Río Negro y sus indicadores laborales destacados en un contexto complicado
El panorama laboral argentino se torna cada vez más preocupante, especialmente a medida que el país cierra el 2025 con una tasa de desocupación del 7,5%, según el último informe del Instituto Nacional de Estadística y Censos (INDEC). En este contexto, Río Negro se destaca como una de las provincias con mejores indicadores laborales, registrando una tasa de desocupación del 4,8%, por debajo del promedio nacional. Este logro es en gran parte atribuible a la dinámica del aglomerado Viedma-Carmen de Patagones, que presenta un notable 1,3% en desempleo, convirtiéndose en un un caso excepcional entre las provincias argentinas.
Sin embargo, el contraste dentro de la propia región es evidente. Mientras que Viedma y Carmen de Patagones brillan con cifras tan bajas, otros lugares como Río Gallegos enfrentan un panorama muy diferente, con una tasa que alcanza el 9,5%. Esto ilustra la disparidad que existe en el mercado laboral a nivel regional, donde algunas ciudades prosperan mientras otras padecen un incremento considerable en el desempleo. Además, en el entorno nacional, el Gran Buenos Aires presenta las cifras más preocupantes, con un 8,6% de desocupación, seguido de la región Pampeana, que también muestra elevados niveles.

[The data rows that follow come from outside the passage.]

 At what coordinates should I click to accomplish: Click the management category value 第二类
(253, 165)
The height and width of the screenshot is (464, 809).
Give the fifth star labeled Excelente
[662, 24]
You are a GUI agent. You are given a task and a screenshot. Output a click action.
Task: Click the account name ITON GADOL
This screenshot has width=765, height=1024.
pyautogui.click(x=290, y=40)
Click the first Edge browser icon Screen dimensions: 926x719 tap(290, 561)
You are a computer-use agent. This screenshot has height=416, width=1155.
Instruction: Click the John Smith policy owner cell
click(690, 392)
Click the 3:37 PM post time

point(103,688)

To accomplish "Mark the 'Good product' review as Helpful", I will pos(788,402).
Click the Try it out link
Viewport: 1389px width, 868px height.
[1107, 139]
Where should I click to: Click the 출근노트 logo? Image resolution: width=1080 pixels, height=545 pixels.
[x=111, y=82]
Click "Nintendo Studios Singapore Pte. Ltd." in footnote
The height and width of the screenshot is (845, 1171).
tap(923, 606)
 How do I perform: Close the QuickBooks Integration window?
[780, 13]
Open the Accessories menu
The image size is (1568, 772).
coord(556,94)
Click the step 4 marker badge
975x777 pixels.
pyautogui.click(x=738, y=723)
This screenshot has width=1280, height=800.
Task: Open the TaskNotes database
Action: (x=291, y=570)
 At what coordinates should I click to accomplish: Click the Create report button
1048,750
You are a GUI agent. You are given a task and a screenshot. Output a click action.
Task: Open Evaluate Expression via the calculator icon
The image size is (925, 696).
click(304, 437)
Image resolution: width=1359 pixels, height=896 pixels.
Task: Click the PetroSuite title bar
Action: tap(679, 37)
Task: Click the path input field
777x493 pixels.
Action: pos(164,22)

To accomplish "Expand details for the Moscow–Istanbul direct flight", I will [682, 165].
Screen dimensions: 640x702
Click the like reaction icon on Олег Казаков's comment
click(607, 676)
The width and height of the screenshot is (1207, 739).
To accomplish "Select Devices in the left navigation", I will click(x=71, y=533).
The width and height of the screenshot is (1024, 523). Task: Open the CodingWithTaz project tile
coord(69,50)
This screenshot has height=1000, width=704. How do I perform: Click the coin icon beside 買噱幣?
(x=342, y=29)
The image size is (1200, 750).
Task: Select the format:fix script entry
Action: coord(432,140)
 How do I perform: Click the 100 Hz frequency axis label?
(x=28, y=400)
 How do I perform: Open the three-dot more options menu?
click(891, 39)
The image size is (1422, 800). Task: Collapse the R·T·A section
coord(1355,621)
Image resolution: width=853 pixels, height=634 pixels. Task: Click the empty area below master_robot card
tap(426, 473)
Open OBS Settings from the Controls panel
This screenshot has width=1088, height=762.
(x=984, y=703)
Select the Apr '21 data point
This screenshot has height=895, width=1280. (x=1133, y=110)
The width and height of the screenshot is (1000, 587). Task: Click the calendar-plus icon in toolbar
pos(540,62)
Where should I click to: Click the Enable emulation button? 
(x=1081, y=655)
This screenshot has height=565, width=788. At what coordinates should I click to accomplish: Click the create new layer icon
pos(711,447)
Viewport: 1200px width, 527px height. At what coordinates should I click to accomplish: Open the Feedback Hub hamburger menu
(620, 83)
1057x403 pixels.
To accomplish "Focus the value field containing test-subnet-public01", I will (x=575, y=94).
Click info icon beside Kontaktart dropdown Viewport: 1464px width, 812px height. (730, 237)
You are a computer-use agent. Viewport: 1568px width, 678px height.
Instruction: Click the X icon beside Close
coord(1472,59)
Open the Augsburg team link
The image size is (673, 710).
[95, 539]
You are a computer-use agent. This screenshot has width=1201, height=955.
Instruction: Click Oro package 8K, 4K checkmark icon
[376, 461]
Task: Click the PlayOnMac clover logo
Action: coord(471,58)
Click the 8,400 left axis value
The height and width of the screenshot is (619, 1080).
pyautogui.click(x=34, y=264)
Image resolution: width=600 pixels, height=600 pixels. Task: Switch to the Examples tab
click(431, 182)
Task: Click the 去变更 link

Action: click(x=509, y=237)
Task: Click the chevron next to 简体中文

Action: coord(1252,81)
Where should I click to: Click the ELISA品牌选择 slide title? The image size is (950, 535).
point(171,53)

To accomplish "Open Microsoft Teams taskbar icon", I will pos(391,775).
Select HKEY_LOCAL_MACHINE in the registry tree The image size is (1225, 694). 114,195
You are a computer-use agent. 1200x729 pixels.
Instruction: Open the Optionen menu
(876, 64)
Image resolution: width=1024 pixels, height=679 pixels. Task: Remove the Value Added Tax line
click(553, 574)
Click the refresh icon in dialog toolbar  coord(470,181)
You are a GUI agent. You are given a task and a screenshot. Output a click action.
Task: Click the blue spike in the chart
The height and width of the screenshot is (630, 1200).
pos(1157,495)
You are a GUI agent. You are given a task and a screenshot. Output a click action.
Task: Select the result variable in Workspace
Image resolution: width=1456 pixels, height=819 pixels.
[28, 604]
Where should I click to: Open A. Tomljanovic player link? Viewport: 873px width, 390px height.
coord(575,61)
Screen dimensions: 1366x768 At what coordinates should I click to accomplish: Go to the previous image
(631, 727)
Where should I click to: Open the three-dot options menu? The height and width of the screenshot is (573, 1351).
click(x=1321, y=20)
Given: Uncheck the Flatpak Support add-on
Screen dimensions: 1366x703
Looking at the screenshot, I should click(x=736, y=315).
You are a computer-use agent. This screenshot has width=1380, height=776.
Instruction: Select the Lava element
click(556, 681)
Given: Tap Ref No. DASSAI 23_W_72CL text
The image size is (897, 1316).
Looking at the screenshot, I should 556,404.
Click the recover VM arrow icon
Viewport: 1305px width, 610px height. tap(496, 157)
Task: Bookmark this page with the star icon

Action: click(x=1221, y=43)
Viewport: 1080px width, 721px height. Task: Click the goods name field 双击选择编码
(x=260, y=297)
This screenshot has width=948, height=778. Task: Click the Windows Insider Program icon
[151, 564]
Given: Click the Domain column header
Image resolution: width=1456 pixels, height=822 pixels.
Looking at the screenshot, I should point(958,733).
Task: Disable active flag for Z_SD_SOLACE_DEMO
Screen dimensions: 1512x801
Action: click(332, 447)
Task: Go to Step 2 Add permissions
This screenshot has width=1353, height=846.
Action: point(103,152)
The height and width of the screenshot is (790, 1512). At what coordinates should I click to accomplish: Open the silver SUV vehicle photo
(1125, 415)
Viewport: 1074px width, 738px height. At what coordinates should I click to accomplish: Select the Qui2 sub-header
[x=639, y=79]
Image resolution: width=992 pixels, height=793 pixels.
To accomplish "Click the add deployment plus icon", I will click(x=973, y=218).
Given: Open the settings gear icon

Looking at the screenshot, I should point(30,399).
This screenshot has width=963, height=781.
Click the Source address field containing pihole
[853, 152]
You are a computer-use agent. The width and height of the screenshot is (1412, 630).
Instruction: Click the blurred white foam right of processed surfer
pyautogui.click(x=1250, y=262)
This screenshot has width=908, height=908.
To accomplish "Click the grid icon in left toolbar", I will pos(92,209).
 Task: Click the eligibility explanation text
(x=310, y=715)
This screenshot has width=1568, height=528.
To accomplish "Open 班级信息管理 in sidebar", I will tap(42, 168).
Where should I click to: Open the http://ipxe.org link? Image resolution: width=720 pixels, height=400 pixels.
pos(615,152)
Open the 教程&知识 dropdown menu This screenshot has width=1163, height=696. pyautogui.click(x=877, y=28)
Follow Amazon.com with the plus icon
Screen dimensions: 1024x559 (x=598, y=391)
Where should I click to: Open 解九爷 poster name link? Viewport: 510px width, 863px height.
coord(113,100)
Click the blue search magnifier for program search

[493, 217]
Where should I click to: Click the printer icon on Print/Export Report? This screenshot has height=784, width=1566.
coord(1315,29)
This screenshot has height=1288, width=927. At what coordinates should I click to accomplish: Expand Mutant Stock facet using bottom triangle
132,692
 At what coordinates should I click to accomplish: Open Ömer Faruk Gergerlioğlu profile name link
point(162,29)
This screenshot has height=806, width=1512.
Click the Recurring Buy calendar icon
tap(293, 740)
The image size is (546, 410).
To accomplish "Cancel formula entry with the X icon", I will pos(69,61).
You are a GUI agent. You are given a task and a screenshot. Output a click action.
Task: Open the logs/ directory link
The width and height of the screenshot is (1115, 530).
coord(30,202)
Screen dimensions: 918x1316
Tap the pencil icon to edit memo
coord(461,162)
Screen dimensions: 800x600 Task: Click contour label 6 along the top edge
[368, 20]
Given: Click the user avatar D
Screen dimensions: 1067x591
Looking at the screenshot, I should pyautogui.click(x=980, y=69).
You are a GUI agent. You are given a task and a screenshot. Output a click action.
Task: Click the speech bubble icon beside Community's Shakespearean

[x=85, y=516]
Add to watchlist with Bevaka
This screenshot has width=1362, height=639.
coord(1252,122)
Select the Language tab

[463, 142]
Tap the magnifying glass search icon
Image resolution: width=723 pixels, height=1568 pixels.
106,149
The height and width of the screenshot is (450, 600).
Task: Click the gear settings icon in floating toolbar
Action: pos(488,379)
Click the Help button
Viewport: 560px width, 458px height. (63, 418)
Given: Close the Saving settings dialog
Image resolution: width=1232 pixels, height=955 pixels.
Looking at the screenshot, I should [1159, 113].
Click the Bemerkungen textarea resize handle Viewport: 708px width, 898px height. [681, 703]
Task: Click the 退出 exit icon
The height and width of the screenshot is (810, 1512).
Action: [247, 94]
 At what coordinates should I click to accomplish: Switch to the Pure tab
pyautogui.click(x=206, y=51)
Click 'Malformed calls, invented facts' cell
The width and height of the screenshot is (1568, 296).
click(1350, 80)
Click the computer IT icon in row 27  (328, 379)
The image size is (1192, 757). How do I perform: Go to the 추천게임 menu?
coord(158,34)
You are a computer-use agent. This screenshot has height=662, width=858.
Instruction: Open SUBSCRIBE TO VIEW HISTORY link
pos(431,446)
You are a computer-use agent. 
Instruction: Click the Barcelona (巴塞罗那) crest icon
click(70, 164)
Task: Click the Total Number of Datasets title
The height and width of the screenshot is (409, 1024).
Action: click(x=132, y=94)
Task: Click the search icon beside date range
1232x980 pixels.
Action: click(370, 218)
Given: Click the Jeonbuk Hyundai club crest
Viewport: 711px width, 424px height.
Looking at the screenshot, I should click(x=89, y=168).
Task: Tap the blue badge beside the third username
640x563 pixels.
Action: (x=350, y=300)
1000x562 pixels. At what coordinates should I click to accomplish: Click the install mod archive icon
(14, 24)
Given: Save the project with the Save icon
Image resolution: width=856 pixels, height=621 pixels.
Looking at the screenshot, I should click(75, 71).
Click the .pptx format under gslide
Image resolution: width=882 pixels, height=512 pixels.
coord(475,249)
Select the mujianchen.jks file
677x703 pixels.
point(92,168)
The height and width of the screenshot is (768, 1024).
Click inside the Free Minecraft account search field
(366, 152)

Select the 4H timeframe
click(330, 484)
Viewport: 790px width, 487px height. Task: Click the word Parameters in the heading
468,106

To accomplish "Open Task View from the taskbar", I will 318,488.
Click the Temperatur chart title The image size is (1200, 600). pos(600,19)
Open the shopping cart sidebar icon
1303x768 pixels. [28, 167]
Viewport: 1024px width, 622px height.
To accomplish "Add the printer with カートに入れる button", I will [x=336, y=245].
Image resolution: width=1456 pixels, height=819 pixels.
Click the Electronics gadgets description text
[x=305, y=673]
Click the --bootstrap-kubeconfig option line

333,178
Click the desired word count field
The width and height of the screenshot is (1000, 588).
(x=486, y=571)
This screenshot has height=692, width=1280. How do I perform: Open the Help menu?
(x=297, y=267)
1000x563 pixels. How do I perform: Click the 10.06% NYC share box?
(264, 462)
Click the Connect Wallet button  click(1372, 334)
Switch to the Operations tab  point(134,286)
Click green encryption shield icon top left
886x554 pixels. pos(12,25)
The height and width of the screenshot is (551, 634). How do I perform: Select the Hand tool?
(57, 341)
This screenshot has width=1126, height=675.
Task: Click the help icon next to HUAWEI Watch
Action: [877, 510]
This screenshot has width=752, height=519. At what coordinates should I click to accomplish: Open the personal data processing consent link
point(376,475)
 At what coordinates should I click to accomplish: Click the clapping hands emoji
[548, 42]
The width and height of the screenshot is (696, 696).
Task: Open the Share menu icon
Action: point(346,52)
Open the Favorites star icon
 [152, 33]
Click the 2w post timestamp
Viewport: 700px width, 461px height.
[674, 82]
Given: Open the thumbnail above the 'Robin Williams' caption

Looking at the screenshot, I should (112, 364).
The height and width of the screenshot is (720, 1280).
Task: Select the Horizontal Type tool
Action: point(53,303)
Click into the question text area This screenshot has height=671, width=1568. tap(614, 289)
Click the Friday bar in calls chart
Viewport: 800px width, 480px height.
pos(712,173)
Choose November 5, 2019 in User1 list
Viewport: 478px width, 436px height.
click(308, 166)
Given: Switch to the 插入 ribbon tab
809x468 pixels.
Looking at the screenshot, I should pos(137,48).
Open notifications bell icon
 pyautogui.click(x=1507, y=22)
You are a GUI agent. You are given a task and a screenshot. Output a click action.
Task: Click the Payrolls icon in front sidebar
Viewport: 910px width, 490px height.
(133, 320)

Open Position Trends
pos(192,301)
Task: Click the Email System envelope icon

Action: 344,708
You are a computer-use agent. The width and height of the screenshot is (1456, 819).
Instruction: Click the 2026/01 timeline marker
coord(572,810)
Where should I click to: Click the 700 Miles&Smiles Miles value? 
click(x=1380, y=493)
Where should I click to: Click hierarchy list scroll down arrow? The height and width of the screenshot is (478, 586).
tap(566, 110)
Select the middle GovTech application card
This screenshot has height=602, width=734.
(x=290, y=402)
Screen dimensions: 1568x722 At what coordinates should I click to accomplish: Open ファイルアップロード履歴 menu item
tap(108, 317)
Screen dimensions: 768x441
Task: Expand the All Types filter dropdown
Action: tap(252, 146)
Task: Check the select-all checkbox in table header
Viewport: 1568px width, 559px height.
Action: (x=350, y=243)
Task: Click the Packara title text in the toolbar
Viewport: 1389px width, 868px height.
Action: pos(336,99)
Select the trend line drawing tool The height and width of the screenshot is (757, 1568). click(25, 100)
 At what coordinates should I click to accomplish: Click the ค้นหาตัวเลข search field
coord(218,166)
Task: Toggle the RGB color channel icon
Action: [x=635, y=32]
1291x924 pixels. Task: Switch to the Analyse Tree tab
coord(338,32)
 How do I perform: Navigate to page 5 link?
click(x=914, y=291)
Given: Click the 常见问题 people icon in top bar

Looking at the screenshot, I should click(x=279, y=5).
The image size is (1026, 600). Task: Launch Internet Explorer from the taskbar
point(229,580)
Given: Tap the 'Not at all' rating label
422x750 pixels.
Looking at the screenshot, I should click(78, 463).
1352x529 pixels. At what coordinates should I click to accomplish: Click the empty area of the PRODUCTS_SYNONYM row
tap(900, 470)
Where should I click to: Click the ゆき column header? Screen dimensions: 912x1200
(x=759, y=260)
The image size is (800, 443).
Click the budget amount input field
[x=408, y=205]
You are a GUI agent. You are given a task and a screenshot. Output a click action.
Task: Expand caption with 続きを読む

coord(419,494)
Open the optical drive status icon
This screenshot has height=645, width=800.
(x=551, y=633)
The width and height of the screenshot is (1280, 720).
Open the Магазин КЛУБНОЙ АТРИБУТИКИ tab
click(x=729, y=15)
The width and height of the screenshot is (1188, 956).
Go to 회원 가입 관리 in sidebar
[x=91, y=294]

La situación muestra que, aunque el desempleo ha crecido en la mayoría de los aglomerados, hay excepciones como el mencionado Viedma-Carmen de Patagones que han logrado sostener un nivel de empleo notablemente superior al de la media argentina. La Encuesta Permanente de Hogares permite vislumbrar este cuadro laboral, aunque sus datos pertenecen solamente a los 31 aglomerados principales, dejando fuera a ciudades más pequeñas y áreas rurales. Sin embargo, los números que se revelan generan un panorama claro y desafiante respecto a la dinámica del empleo en el país, donde la necesidad de estrategias diferenciadas y efectivas es más urgente que nunca.